Task statement:
Copy the following records line for line without changing anything.

Listed entries:
Begin

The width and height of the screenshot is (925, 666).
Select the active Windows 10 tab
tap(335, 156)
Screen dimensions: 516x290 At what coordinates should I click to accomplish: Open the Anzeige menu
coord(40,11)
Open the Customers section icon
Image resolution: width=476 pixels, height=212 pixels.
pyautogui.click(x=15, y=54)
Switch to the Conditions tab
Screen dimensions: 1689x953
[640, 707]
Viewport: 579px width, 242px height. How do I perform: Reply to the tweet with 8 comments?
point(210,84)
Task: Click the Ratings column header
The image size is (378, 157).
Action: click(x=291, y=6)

End

Task answer:
The width and height of the screenshot is (925, 666).
Select the active Windows 10 tab
tap(335, 156)
Screen dimensions: 516x290 At what coordinates should I click to accomplish: Open the Anzeige menu
coord(40,11)
Open the Customers section icon
Image resolution: width=476 pixels, height=212 pixels.
pyautogui.click(x=15, y=54)
Switch to the Conditions tab
Screen dimensions: 1689x953
[640, 707]
Viewport: 579px width, 242px height. How do I perform: Reply to the tweet with 8 comments?
point(210,84)
Task: Click the Ratings column header
The image size is (378, 157).
Action: click(x=291, y=6)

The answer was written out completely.